The team found negligible differences between POCT venous and capillary results, which gave them confidence that finger prick sampling could feasibly replace venous blood draws for patients on clozapine. When comparing POCT results to standard laboratory values, WBC and neutrophil counts measured by the POCT device were, on average, 1.1 × 10⁹/L and 0.25 × 10⁹/L lower, respectively. Despite this, the difference was considered clinically acceptable based on the monitoring thresholds.
Most importantly, the POCT device demonstrated high sensitivity and a 100% negative predictive value for agranulocytosis, making it a safe option for routine monitoring. The false positive rate was around 4%, indicating a specificity above 89% – meaning the majority of patients could be confidently reassured about their blood results using a simple finger prick test. The team also has a clear pathway about what to do when results are below the critical limit, and staff have a clear plan for retesting/analysing samples in the laboratory.
The results are transferred instantaneously from the POCT device to the pharmacy system, where the pharmacist will only dispense clozapine if the results are reassuring. The transfer process does not include manual entry, minimising human transcription errors.
Professor Taylor’s team included laboratory scientists, nurses, phlebotomists, IT support staff and pharmacists. Each member brought their own expertise, and they all worked closely together to oversee service delivery and troubleshoot issues as they arose. This collaborative approach ensured that both clinical and technical challenges were addressed promptly, helping the service run smoothly and safely.
Although the original business case was designed for just 10 patients, the service now supports over 40 patients with point-of-care monitoring. As one of the doctors currently involved in the community clozapine titration service at the Maudsley, I’ve seen first-hand how POCT has enabled patients who might otherwise have declined clozapine due to blood monitoring requirements to access this life-changing treatment.

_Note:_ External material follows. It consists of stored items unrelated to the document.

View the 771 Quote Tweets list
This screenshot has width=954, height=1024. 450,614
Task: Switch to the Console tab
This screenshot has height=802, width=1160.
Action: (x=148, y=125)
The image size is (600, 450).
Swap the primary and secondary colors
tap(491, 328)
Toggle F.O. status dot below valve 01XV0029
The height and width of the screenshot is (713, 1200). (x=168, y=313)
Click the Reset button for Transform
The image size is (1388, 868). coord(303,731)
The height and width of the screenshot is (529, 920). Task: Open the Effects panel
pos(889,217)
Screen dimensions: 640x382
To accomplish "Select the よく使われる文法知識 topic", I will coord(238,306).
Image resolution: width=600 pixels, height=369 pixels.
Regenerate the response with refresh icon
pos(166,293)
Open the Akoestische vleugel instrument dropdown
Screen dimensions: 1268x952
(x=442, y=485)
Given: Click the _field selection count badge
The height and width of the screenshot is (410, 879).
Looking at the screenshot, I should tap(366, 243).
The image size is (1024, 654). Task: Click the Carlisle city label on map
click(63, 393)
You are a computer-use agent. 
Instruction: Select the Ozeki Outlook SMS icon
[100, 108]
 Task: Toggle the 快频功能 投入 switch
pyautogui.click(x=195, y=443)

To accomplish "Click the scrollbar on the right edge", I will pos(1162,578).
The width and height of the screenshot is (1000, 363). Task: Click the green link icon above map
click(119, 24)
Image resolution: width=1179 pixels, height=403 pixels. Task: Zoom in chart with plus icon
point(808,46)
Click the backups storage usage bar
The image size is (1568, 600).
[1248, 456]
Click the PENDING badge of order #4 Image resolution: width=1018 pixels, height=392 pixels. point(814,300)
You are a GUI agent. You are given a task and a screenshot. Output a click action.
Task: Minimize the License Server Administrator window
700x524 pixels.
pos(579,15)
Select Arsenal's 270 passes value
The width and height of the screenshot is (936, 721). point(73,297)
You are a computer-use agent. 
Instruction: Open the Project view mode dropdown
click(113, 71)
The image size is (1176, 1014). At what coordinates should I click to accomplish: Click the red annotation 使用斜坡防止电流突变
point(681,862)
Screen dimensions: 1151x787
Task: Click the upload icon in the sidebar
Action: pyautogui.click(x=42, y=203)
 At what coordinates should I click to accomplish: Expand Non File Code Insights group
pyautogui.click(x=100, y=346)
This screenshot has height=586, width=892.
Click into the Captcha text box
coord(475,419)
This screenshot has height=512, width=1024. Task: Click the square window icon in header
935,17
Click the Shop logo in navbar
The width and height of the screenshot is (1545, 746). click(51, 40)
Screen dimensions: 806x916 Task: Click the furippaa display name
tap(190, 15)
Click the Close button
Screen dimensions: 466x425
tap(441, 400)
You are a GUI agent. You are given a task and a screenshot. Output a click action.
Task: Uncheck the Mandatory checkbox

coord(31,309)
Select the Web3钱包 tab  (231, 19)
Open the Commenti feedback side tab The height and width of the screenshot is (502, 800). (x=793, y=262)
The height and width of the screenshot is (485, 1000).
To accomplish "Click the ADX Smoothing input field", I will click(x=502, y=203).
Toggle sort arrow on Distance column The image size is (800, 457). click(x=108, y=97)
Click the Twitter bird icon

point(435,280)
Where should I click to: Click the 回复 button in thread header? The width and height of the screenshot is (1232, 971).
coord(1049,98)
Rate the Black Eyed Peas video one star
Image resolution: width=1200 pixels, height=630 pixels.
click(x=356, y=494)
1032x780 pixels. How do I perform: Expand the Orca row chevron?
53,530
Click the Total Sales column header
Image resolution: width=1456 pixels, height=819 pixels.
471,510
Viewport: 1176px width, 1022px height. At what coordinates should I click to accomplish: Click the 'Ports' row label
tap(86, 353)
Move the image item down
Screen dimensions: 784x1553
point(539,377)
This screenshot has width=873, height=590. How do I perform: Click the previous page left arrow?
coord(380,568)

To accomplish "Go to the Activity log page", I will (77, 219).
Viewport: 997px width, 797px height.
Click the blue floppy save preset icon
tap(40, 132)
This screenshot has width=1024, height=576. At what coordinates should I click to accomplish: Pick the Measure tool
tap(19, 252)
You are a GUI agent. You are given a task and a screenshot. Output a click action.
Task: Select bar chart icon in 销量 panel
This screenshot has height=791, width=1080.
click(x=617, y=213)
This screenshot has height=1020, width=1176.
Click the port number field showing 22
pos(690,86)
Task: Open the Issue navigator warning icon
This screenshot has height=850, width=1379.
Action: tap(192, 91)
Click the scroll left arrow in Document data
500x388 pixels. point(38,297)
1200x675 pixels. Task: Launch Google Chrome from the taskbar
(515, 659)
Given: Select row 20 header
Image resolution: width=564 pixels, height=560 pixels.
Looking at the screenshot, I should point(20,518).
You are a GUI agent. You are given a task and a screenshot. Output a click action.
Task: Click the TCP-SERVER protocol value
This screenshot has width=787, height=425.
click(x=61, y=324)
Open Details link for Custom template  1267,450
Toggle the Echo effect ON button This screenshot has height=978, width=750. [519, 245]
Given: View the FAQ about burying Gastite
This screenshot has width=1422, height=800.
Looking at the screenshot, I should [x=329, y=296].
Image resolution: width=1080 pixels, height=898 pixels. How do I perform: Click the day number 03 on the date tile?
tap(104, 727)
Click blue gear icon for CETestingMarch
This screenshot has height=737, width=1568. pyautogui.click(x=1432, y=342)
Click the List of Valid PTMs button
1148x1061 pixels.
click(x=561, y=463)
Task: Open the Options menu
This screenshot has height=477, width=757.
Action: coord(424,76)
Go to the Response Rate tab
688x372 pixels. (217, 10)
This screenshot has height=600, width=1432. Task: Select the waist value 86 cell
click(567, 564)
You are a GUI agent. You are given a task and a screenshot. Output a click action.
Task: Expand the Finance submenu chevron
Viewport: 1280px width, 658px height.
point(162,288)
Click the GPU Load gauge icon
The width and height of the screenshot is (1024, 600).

Clinicians no longer need to wait for laboratory results. Instead, they can make timely dosing decisions, streamlining care and reducing patient waiting times. Building on this success, the team has also expanded POCT to include therapeutic drug monitoring for clozapine and aripiprazole, further improving personalised treatment and safety.
However, in the current financial climate – where many hospitals are facing severe resource constraints – not everyone who might benefit from POCT can access it. Professor Taylor and the team now find themselves once again making the case to stakeholders for additional support and funding to expand this valuable service.
Finally, in a healthcare landscape where mental health treatments often face practical challenges, the Maudsley’s experience with POCT demonstrates a practical way forward.
This change isn’t just about faster test results or simpler blood draws; it’s about making important treatments more accessible and easier to take. The Maudsley’s approach highlights that progress in medicine also comes from improving how care is delivered – bringing it closer to patients and integrating it smoothly into everyday practice. As this service continues to grow, it offers a valuable example of how pathology innovation can support better mental health care.